As French President Emmanuel Macron put it at the United Nations General Assembly in September, Europe must engage in “building new solutions, because we are not collectively condemned to a dance of power which would, in a way, reduce us to being the sorry spectators of collective powerlessness.”
A strong global role requires strong policy coherence in the EU’s approach to development. The COVID-19 crisis has derailed global development goals and could push 100 million additional people globally into extreme poverty, according to the World Bank. A powerful European voice in development is therefore a moral imperative.
Such a stance is also in Europe’s own interest. While developing countries are grappling with the pandemic’s health and economic consequences, none of their existing security threats and challenges have abated. There are already indications that violence is increasing in fragile or conflict-afflicted regions, such as the Sahel and Iraq.
Meanwhile, the devastating impact of climate change on developing countries demands that Europe strengthen its international role. We know that European actions alone will not change the direction of global warming. After all, Europe’s carbon-dioxide emissions are less than one-third of Asia’s. To address the impact of climate change, we must reach beyond our borders, learn lessons, share our expertise, and cooperate with green investors everywhere. A coherent climate strategy must be a key building block of an effective European development strategy.
This requires Europe to think big on development, and go beyond the EU’s four current strands of development finance activity. The bloc participates in global organizations like the World Bank, as well as in entities with a regional focus, such as the African Development Bank and the European Bank for Reconstruction and Development. It also finances development bilaterally, through the European Investment Bank (EIB), and nationally, through institutions such as the Agence Française de Développement.
Europe must continue to be engaged on all four fronts. But in a world of increasingly divergent national interests, the EU must also strengthen its strategic autonomy to promote its priorities and values internationally. On strategically important issues such as climate change, human rights, the transformation of global value chains, or migration, we cannot sit back and wait for the United States, China, or Russia to act. Moreover, unilateral actions by individual EU countries would be insufficient, inefficient, and even counterproductive for Europe.
The EU needs to speak with a clear voice – as other global powers do already. China has not only founded the Asian Infrastructure Investment Bank, but also massively increased the resources and commitments of its bilateral development institution, the China Development Bank, under President Xi Jinping’s signature Belt and Road Initiative. Alarmingly, while China has introduced some restrictions on fossil-fuel investment at home, its overseas investment shows a pronounced tendency toward financing coal and gas projects. China is thus opening up markets for Chinese firms while other global suppliers of clean-tech solutions fall by the wayside.
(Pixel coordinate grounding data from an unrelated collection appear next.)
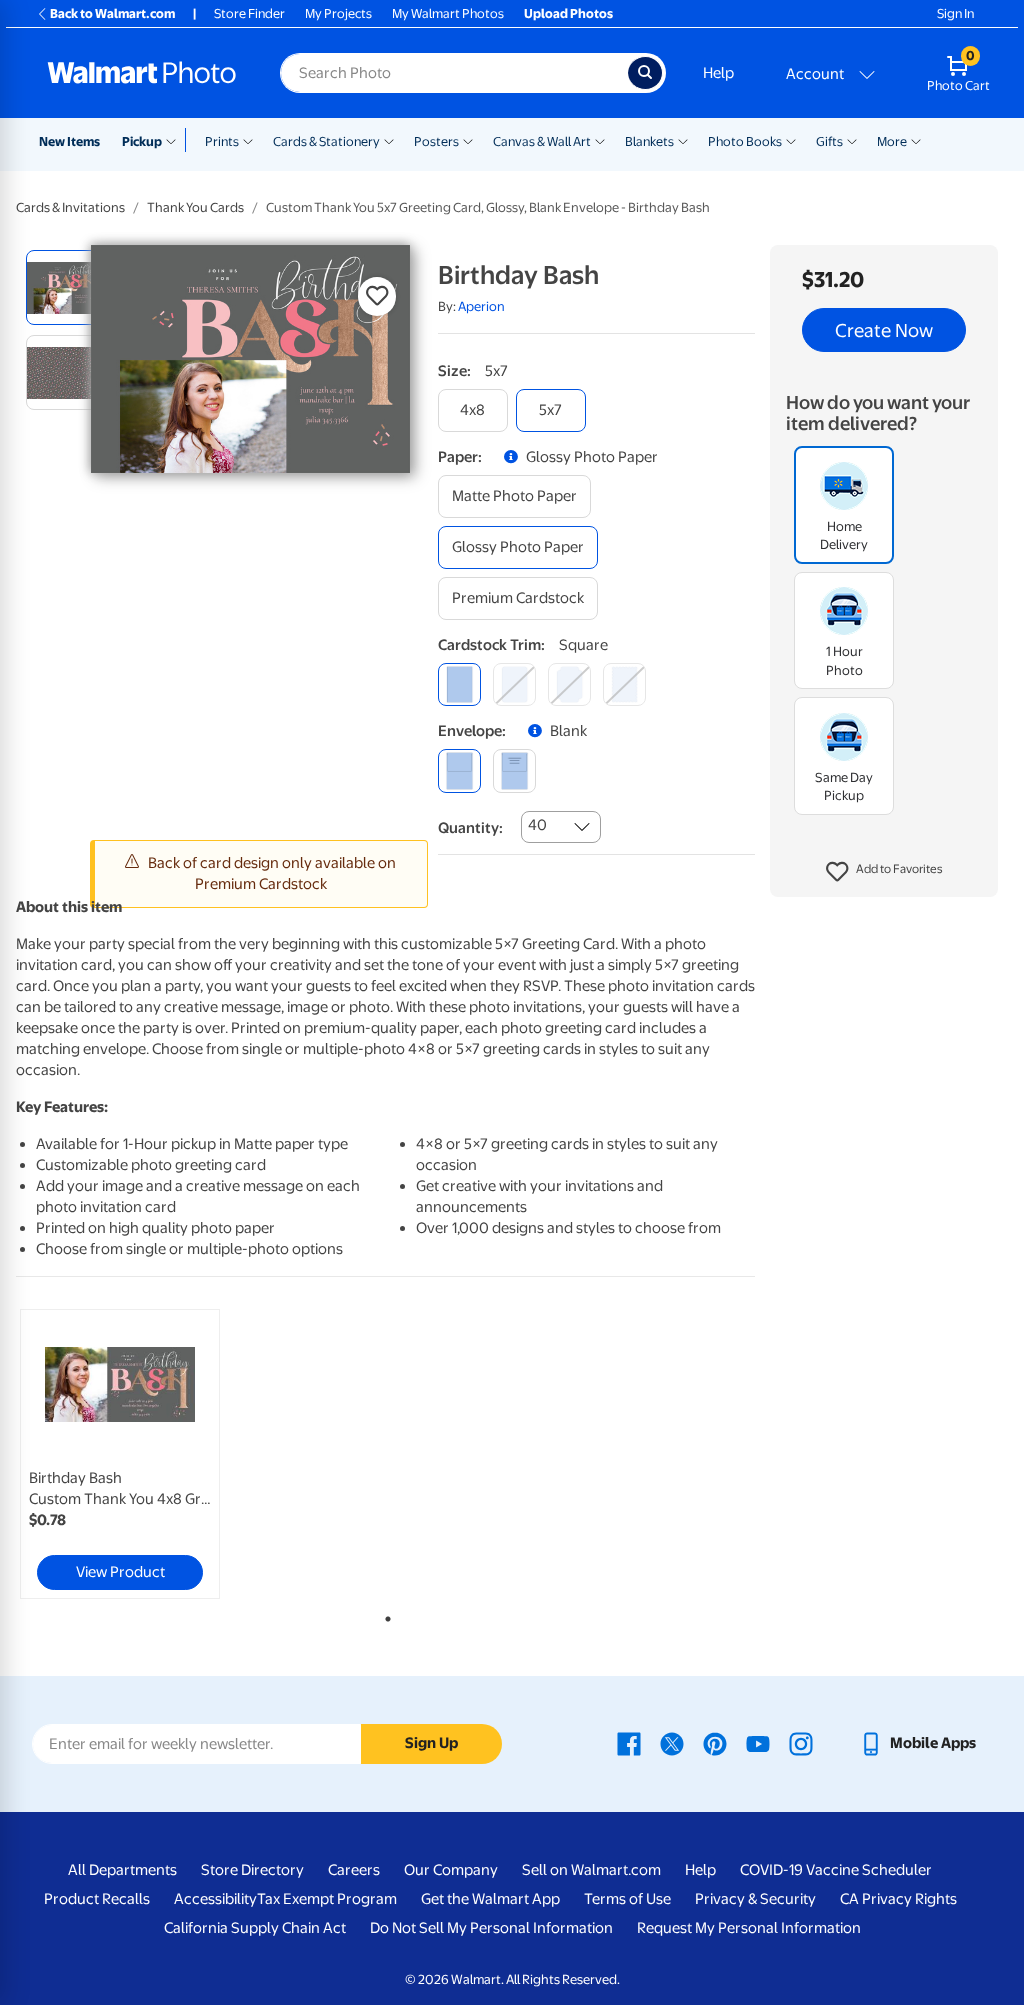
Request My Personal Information (749, 1928)
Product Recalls (97, 1899)
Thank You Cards (195, 207)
Meanwhile, the US, which has pursued an inward-looking “America First” policy under President Donald Trump, is bringing together various institutions under the umbrella of the US International Development Finance Corporation to strengthen its bilateral development activities. If the EU wants to level the playing field – and prevent the 2015 Paris climate agreement and the UN Sustainable Development Goals from sliding down the global agenda – it needs to reinforce its development financing activities.
Many have long regarded the establishment of an EU development bank as a necessary and proper step to bolster the bloc’s global role. It is now high time for member states to follow through and set up such an institution under the roof of the EIB, thus leveraging an asset they have already built together.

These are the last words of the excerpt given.